Jus' A Lil' Ol' Wish - User Sets Of Note Length Profiles Applicable For Selected Bars

This is just a wish to hope for somewhere down the road – like the road between Vienna and the moon. You know, version 243 or something.

We all know how notation duration means different things in different kinds and sections of music. Even within one work the way a musician would naturally interpret how to play a quarter note would vary depending on the context.

We can set a default play duration percentage for normal, tenuto, staccato, staccatissimo, etc., but that is like a one-size-fits-all shoe. It’s only going to work for the average foot. For a lot of passages the defaults might work fine. But for a lot of them they won’t.

In the current setup the only solution for a stretch of music where normal notes ought to be understood as playing shorter than default length is to attach a tenuto, or a staccato tenuto, or some such marking, or a special playing technique that would require further complicating Expression Maps.

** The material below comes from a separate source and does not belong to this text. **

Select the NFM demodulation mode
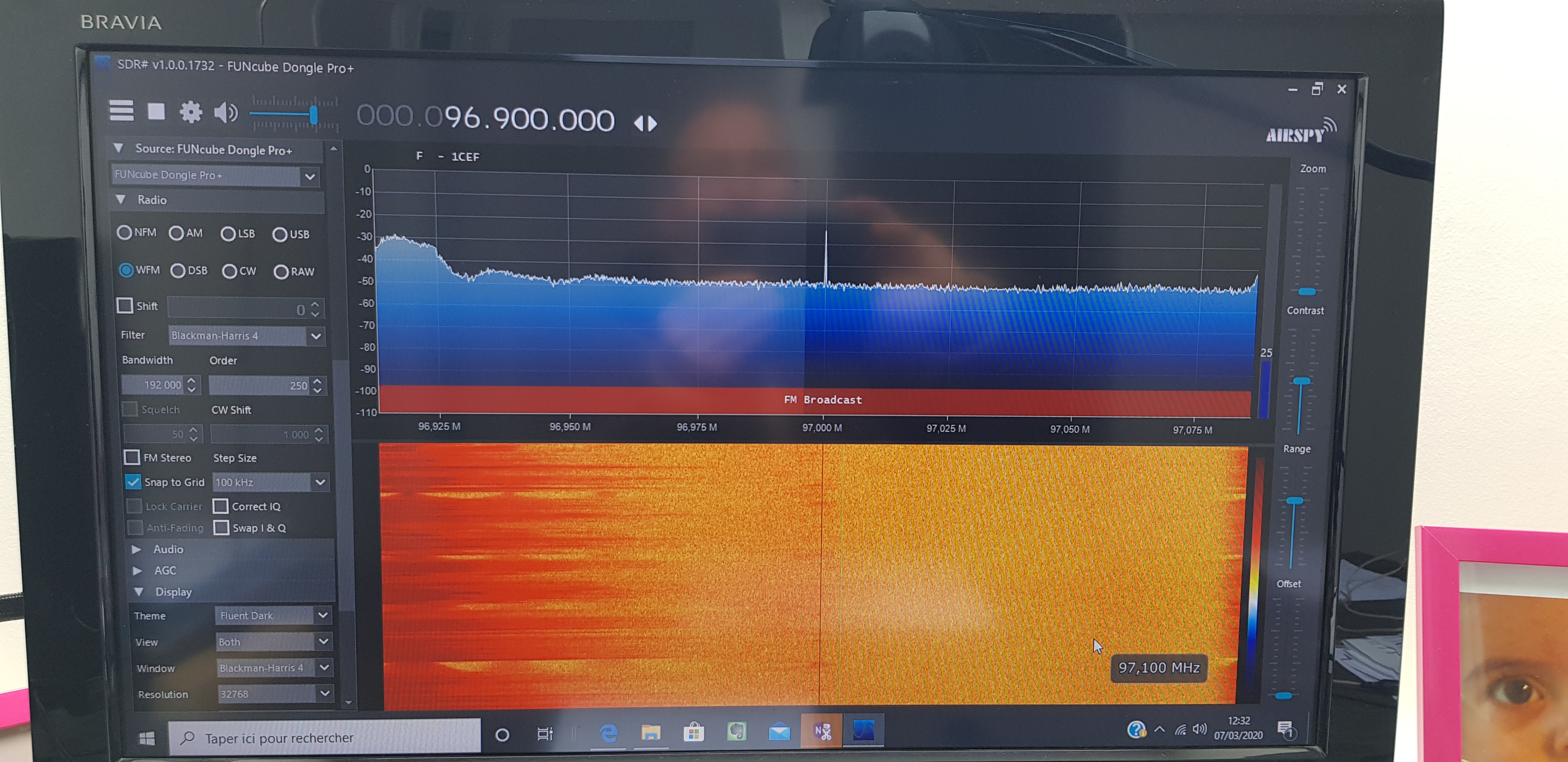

These is certainly doable, but they become tedious applying them to nearly every note in a section of music. And you’re constantly hiding and unhiding these markings because they would not show in any normal score. It’s just understood, or perhaps left to the conductor’s briefing.

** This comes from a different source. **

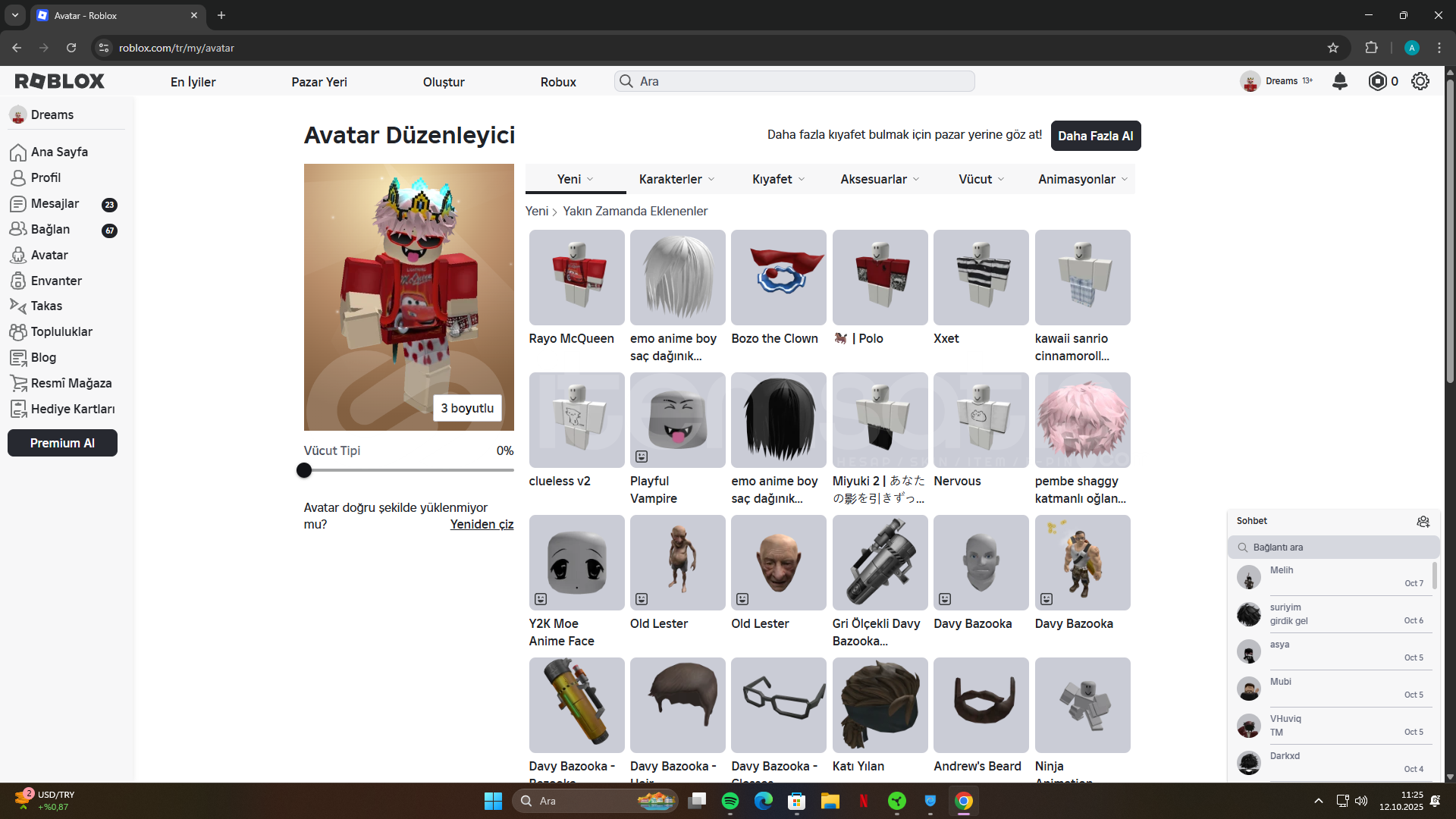
Task: Expand the Kıyafet dropdown tab
Action: (778, 179)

I have a suggestion. What if the user were able to create and name their own set of note duration profiles that could be applied to selected bars? An applied profile would override the default note lengths for that stretch of bars (or a single flow). It could be identified by a flag. This way the user only has to modify any notes that don’t fit the profile, saving a lot of time and tedium making the score look much more like something a conductor would present to an orchestra.

This idea was prompted when working on a brass arrangement for a verse. To make playback sound the way I (as if I was a conductor) would want it played, I literally had to adjust the playback length of every single note individually. And the vast majority of those adjustments were exactly the same, shortening quarter notes to about 75%. It seemed pointless.

Any comments by the user base or developers?

Try using the Playback Options Overrides section of the expression map editor, and create different expression maps for different instruments or families.

You can use different expression maps for different instruments or instrument families in the same sample library, of course.

Thanks for your suggestion Rob.

I’m not so much referring to differences by instrument as I am differences by section of music with the same instruments.

An Expression Map would require a note modifier for each individual note in any section of music requiring it. What I’m talking about is a taking a slice of music containing multiple bars, however many bars the user desired, and applying a user-defined modification to the default playback lengths. This would mean that a tenuto in one section of music might apply a different percentage of playback value than another section of music.

As an example, if I set my default standard playback note length to 95%, then make tenuto 85%, staccato tenuto 75%, etc., etc., that applies across the entire file. If I want to reduce those percentages by 10%, or some other amount, I have to set up an expression map entry for each instrument affected reflecting the change percentage and then attach an expression to each note affected. If I want to reduce it more, or perhaps increase the percentage a bit, I have to go through the same process with Expression Maps. It can be done, of course, but to me it would be the hardest possible way to do it. This is the case because it would not be the particular instrument driving the change. And it really would not be the articulation driving the change. It would be the musical passage that requires this kind of adjustment for some or all note values in a particular passage (or others like it in the future).

If I could define and name my own set of playback percentages different from what I have set as default, and apply them to musical passages when it makes sense.

As I mentioned in my post above, I am certainly not thinking this is something the developers should consider now, when there is so many more pressing things clamoring for their attention. But I think it might be an idea worth considering at some future point. Perhaps I’m the only one who thinks that. If so, that’s okay.

Sorry, when you said “a brass arrangement for a verse” I assumed there were other verses not specifically for brass, but this one verse was different.

The easiest way might be just to play the parts in live and record the MIDI data, as you would in a DAW. IIRC in the Alan Silvestri video, he commented about getting the expression right recording the live data, and re-pitching all the wrong notes afterwards!